Hashim Amla was hounded out of the Proteas team due to an apparent technique issue because of his high, flowing back-lift. He had to spend over a year on the sidelines, proving himself for his province once more instead of being allowed to grow and establish himself at Test level, like Kallis was. And look at him now…

There are many such examples, and that kind of mindset has to change within our sporting federations. They have been given an easy ride up to now, and it’s by time that Mbalula takes the gloves off and tackles this problem head-on.

And yes, there may be a tinge of electioneering to all of Mbalula’s bluster. But making such a remark misses the point completely.

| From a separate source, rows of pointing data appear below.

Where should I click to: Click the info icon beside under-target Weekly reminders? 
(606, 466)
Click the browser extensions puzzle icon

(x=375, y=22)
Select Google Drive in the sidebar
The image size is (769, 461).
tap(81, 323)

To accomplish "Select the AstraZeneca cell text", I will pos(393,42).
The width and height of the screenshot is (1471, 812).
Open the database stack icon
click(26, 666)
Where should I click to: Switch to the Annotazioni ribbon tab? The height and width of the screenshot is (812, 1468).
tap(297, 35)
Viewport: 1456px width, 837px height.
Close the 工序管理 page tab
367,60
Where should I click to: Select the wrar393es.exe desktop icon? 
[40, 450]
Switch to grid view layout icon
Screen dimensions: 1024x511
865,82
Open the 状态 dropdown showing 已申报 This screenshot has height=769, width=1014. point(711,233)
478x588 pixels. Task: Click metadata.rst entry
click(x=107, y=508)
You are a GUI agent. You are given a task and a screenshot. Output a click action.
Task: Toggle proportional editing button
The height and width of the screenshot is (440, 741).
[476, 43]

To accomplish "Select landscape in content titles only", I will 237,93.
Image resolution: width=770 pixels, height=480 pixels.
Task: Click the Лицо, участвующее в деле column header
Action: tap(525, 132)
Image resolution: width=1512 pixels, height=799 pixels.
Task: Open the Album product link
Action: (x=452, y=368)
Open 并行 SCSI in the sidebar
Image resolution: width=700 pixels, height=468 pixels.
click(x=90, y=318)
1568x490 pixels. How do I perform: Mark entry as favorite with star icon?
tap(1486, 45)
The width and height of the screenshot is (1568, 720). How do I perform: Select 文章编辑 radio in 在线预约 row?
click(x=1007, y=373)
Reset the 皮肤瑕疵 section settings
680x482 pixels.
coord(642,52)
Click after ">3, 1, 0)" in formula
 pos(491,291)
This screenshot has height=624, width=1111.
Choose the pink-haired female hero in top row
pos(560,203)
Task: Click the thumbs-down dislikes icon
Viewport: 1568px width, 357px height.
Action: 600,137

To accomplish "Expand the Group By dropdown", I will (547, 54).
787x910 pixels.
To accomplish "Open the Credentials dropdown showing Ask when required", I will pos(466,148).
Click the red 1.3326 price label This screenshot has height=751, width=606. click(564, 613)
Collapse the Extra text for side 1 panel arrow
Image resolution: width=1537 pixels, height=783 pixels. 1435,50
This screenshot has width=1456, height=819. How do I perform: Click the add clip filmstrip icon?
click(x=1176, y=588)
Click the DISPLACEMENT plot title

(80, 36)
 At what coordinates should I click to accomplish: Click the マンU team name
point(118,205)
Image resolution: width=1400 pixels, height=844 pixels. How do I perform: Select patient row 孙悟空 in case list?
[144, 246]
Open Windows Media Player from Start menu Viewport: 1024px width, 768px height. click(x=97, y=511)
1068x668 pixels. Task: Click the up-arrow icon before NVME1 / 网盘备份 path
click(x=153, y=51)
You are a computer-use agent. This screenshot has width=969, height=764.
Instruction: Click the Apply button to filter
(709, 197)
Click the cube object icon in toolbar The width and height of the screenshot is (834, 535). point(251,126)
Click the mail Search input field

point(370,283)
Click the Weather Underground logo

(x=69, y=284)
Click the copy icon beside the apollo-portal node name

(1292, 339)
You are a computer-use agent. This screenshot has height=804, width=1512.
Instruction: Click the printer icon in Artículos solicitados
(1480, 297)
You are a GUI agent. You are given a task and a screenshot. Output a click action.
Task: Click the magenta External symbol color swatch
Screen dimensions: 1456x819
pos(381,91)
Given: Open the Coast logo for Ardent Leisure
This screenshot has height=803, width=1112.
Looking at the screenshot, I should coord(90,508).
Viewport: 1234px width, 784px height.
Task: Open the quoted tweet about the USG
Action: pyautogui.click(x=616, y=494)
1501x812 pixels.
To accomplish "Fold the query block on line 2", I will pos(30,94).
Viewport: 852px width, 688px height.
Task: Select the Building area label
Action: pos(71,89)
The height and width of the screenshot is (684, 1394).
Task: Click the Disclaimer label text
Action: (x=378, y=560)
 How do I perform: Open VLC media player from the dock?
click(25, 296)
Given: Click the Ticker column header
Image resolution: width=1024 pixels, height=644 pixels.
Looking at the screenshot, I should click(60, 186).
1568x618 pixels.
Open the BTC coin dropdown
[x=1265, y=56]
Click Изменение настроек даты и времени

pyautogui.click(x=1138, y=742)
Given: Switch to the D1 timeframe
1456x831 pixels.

This step should’ve been taken a long time ago. The government has given federations more than enough time to transform, and they have failed to adhere to their own agreed-upon measurements.

The only way they will really take transformation seriously is by withdrawing government support for major events, which the minister has warned the federations of previously, but which wasn’t taken seriously at the time.

Of course the government can do more to improve municipal sporting facilities in our communities, and provide essential services at grassroots level.

But there are youngsters of all races coming through the ranks anyway, due to the unbelievable commitment and dedication of administrators, teachers and coaches at schools and clubs all over the country.

The problem comes in at a higher level as they aren’t being nurtured on an equal footing when moving on to senior teams, and therein lays the problem.

And please, don’t insult us by that tired, old line of “Where’s the transformation in the Bafana Bafana team?”. Since 1992, the national men’s team have had nine white head coaches out of 17, and captains in Neil Tovey and Dean Furman.

There is a long line of other white players as well in Mark Fish, Eric Tinkler, Bradley Carnell, Roger de Sa, Gavin Lane, Matthew Booth, Hans Vonk and Pierre Issa, and more recently Furman, Matthew Pattison, Bradley Grobler, Dillon Sheppard, Darren Keet and Marc van Heerden.

And guess who are our Banyana Banyana captain and coach who will lead our ladies to the Rio Olympics? Captain fantastic Janine van Wyk and Vera Pauw, both white – with Pauw hailing from The Netherlands.

Cricket is probably ahead of rugby, athletics and netball in terms of providing opportunities to players of colour at a senior provincial level, but more can still be done.

Rugby has been bold by appointing Allister Coetzee as their second black Springbok coach, and by including Mzwandile Stick as an assistant to learn the ropes from Coetzee. But that doesn’t necessarily guarantee that the Bok team will be fully transformed, as we experienced when Peter de Villiers was the coach.

But Coetzee had a proud transformation record at the Stormers and Western Province and fully understands what is required.

It is up to the federations now to create a situation where they go beyond the set targets and create environments within national and senior provincial teams where black players don’t feel the need to have to continuously look over their shoulders and fear being dropped after one or two failures.